GIVEN RECORDS Block Start

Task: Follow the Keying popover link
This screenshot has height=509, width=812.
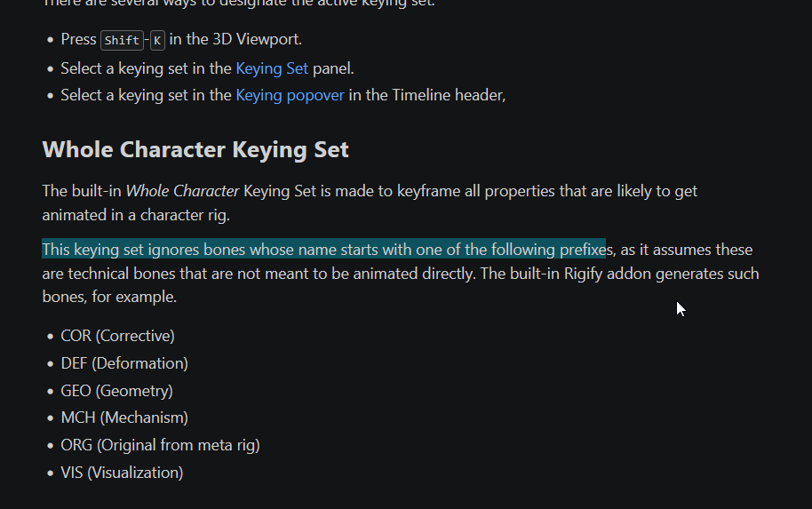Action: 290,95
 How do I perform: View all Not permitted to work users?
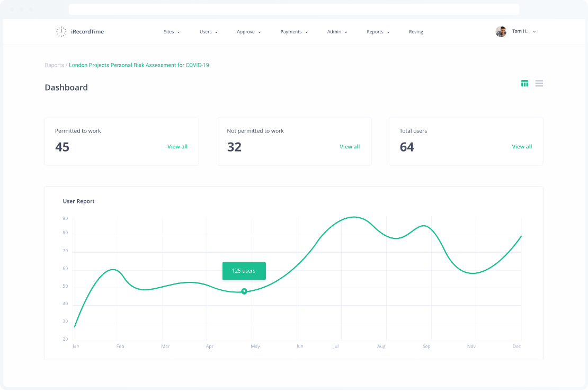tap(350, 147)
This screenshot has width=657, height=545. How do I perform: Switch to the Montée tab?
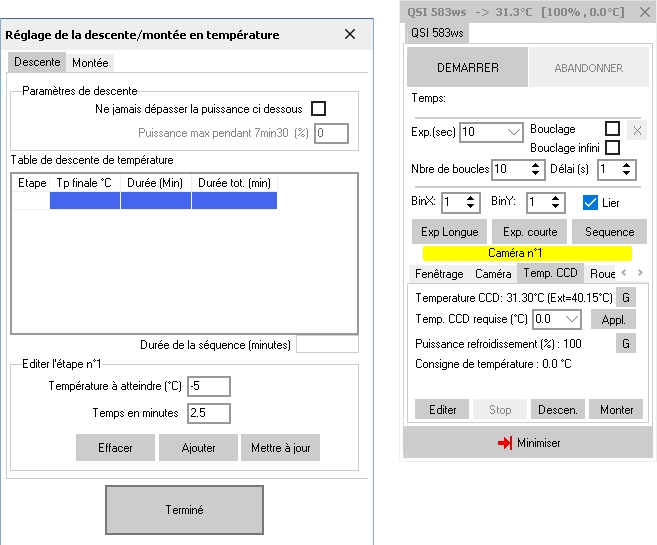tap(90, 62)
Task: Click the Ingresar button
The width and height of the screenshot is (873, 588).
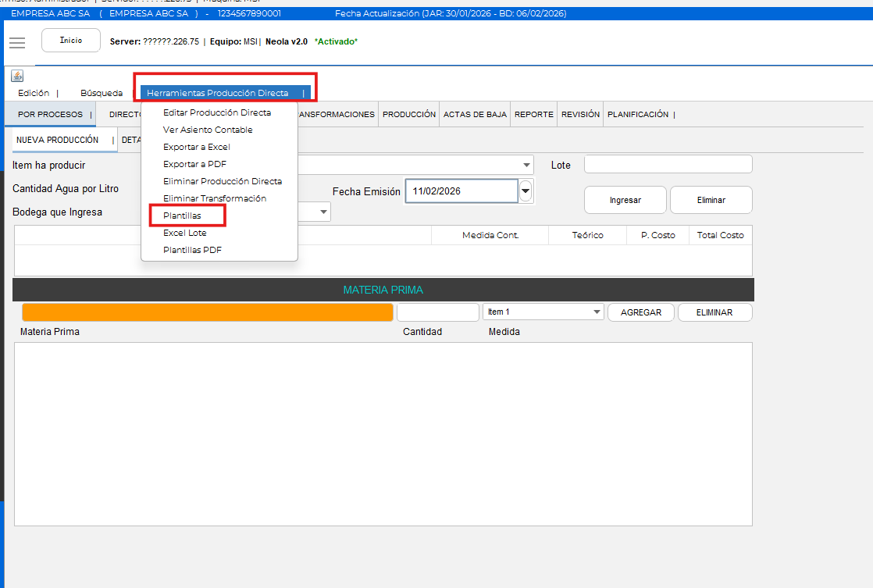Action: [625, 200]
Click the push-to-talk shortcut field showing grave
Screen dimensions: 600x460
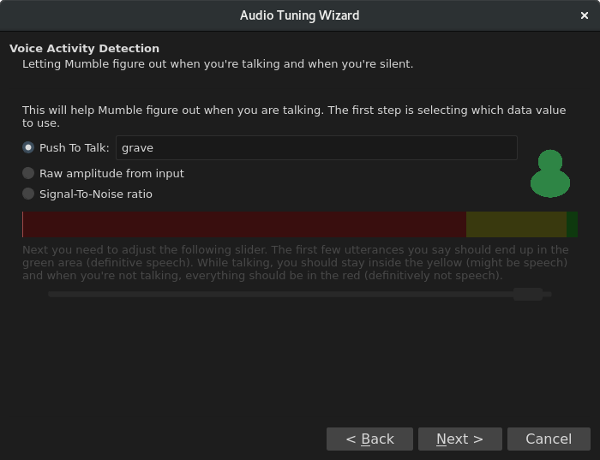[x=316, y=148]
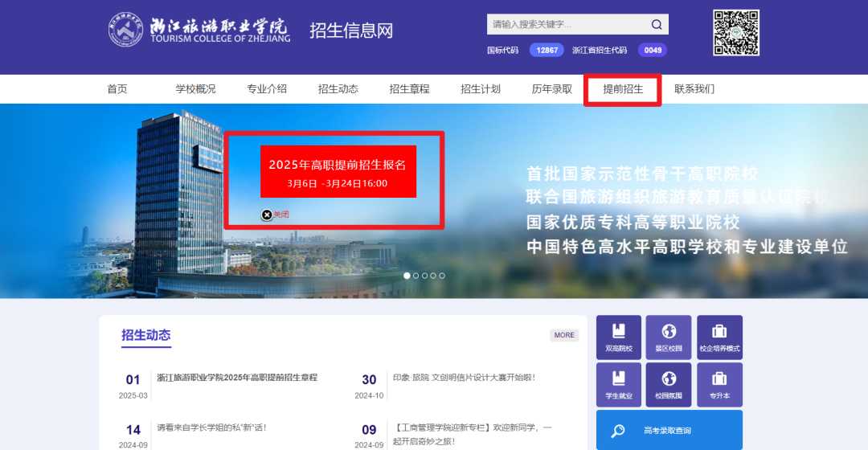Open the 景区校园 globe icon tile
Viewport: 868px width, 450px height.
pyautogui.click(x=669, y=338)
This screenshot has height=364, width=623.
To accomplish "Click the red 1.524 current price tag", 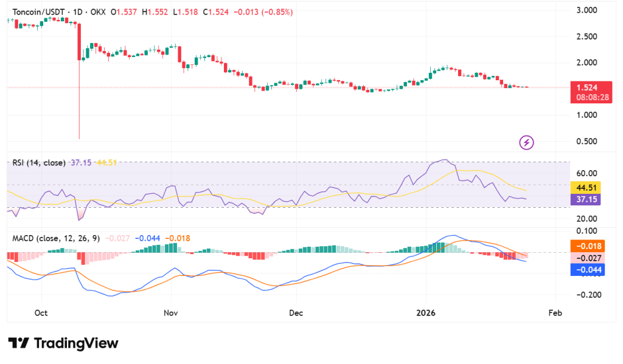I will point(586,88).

GIVEN RECORDS Block End
GIVEN RECORDS Block Start

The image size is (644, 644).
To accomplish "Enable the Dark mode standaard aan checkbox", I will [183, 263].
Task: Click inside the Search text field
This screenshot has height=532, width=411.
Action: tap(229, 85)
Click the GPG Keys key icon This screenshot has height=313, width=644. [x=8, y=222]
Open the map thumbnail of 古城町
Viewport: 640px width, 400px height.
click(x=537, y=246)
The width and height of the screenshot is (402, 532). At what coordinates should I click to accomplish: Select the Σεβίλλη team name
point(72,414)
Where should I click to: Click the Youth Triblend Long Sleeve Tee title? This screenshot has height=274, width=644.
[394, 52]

GIVEN RECORDS Block End
GIVEN RECORDS Block Start

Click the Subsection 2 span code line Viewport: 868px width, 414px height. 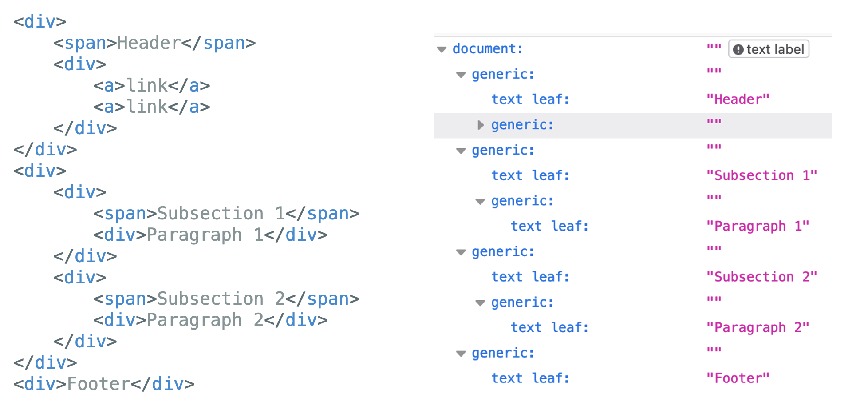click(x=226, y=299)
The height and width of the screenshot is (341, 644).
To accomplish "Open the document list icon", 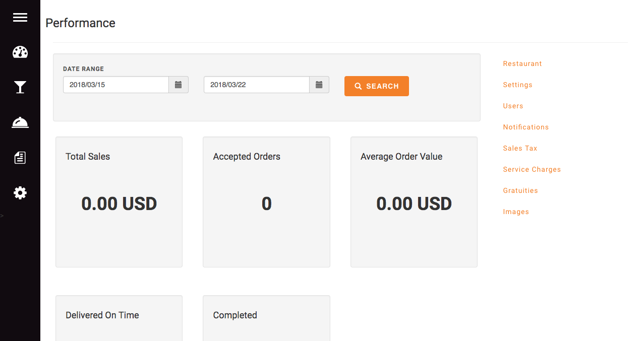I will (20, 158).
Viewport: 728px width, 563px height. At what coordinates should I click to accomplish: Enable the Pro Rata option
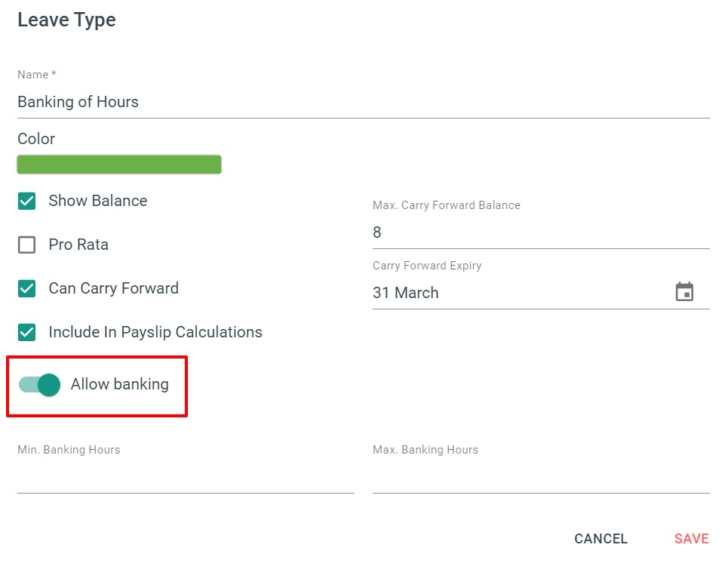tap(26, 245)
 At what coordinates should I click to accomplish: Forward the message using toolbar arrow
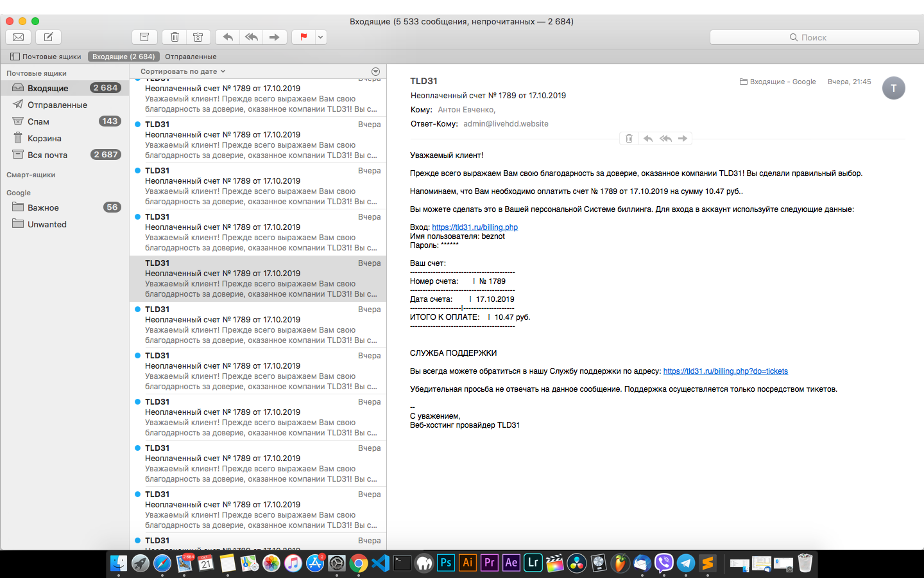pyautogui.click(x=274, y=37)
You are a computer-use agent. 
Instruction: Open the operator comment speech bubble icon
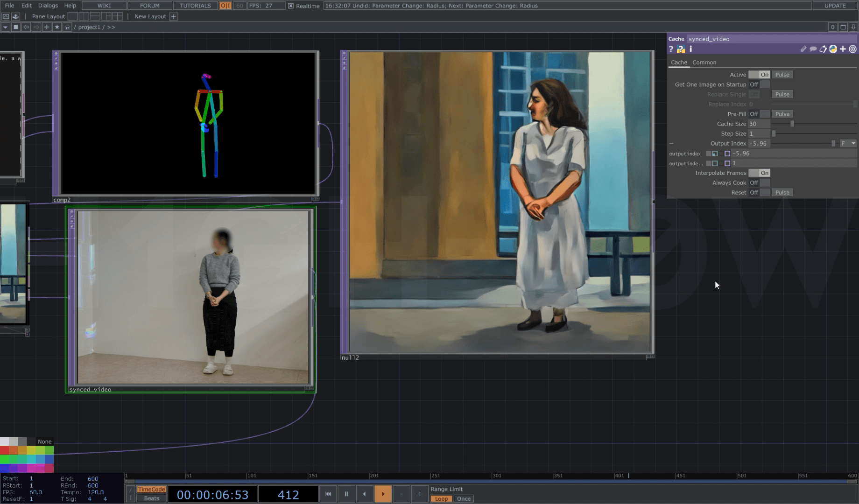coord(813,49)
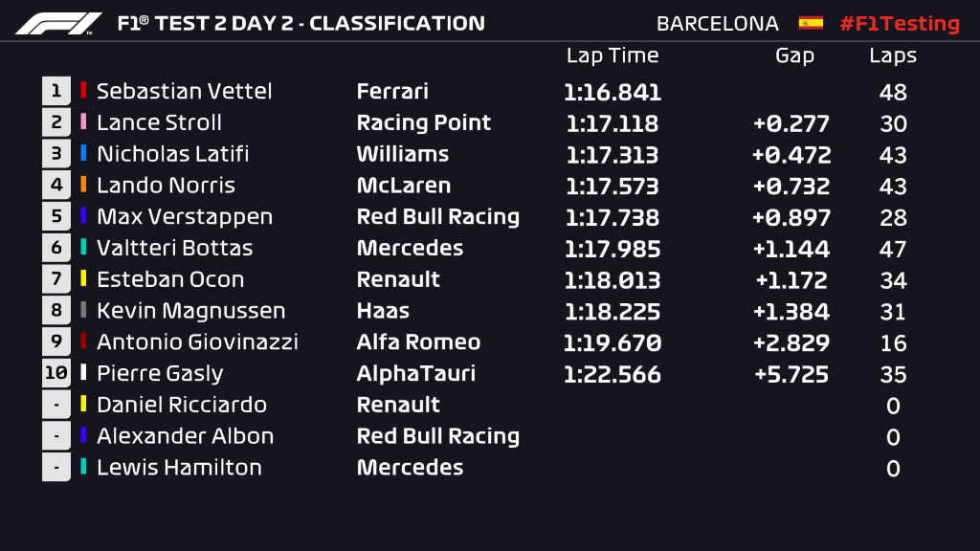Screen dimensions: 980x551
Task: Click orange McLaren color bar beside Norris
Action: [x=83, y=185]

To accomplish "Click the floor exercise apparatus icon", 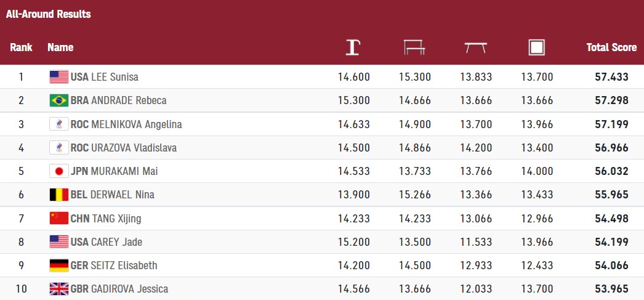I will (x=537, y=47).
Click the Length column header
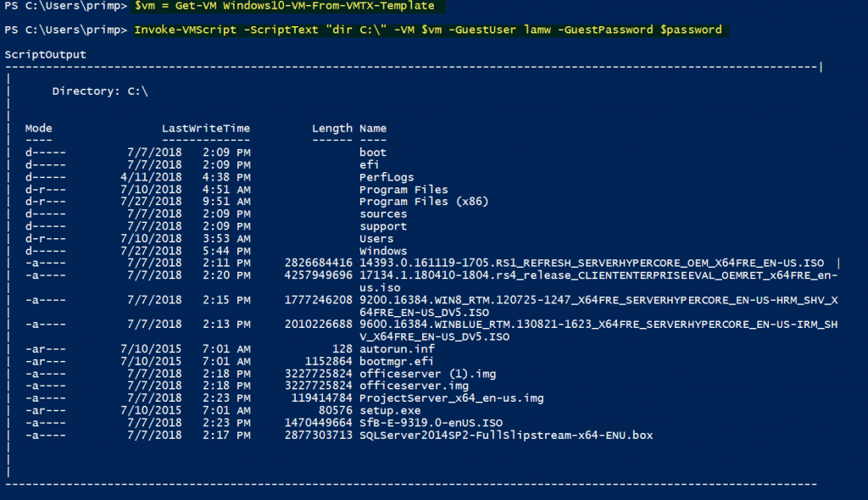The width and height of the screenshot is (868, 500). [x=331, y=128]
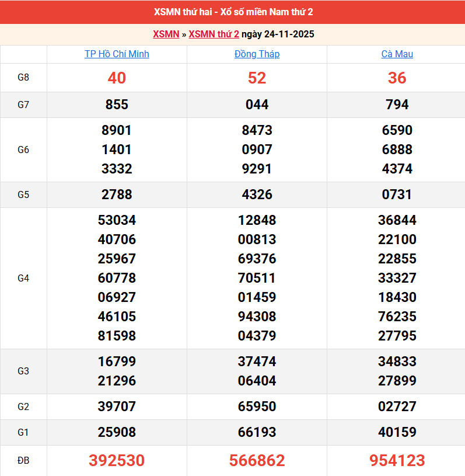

GIVEN RECORDS Block End

• **WORK INSTRUCTION**
Each line in the data that holds the word "field" must be copied.

• **TASK RESPONSE**
Click the push-to-talk shortcut field showing grave
Task: Click inside the Search text field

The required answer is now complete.